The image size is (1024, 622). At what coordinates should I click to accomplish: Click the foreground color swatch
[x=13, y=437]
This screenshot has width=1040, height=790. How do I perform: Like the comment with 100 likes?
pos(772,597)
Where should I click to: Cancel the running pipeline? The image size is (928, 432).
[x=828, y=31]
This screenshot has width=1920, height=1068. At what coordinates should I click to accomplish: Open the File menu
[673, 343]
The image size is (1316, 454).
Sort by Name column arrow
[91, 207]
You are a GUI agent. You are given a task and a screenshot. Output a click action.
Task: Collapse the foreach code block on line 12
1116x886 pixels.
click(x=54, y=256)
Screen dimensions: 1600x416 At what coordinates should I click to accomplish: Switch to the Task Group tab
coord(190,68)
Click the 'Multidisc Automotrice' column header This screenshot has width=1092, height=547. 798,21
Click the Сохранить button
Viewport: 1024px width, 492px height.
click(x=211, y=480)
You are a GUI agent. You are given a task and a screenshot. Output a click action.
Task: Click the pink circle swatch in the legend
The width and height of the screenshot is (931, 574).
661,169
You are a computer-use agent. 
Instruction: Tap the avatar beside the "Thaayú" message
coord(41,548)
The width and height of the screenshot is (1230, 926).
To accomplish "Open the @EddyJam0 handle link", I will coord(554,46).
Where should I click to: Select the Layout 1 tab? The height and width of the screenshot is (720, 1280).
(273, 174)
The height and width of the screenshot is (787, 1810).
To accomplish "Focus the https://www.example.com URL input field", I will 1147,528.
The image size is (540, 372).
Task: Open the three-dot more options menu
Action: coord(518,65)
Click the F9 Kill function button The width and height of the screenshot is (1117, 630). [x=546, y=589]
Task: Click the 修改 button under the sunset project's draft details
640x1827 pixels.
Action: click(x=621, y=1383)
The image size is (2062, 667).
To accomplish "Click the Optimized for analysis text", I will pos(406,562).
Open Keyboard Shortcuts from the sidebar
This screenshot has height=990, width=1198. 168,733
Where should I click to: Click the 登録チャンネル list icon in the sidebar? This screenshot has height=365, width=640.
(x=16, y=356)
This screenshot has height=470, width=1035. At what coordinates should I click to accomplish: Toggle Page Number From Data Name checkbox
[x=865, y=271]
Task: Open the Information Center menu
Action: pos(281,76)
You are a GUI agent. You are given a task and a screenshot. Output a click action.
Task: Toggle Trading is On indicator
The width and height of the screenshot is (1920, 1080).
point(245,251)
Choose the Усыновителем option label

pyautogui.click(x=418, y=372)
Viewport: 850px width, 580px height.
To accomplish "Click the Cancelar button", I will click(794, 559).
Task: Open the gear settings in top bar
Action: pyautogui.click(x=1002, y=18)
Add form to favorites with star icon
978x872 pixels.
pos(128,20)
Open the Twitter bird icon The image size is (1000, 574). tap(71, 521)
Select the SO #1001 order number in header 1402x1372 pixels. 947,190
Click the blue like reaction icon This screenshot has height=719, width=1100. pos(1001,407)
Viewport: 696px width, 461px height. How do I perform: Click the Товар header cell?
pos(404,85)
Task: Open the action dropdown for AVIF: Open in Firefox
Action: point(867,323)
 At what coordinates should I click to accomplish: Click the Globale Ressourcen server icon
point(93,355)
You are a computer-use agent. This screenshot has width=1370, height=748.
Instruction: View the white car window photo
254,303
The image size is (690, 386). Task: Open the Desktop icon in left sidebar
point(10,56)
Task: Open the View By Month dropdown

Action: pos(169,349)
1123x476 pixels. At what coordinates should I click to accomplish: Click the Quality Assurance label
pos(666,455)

-*-*-

▸ Your instructions:
What is the number of lines above that hold the word "computer"? Answer with that number alone.

▸ Solution for this task:
2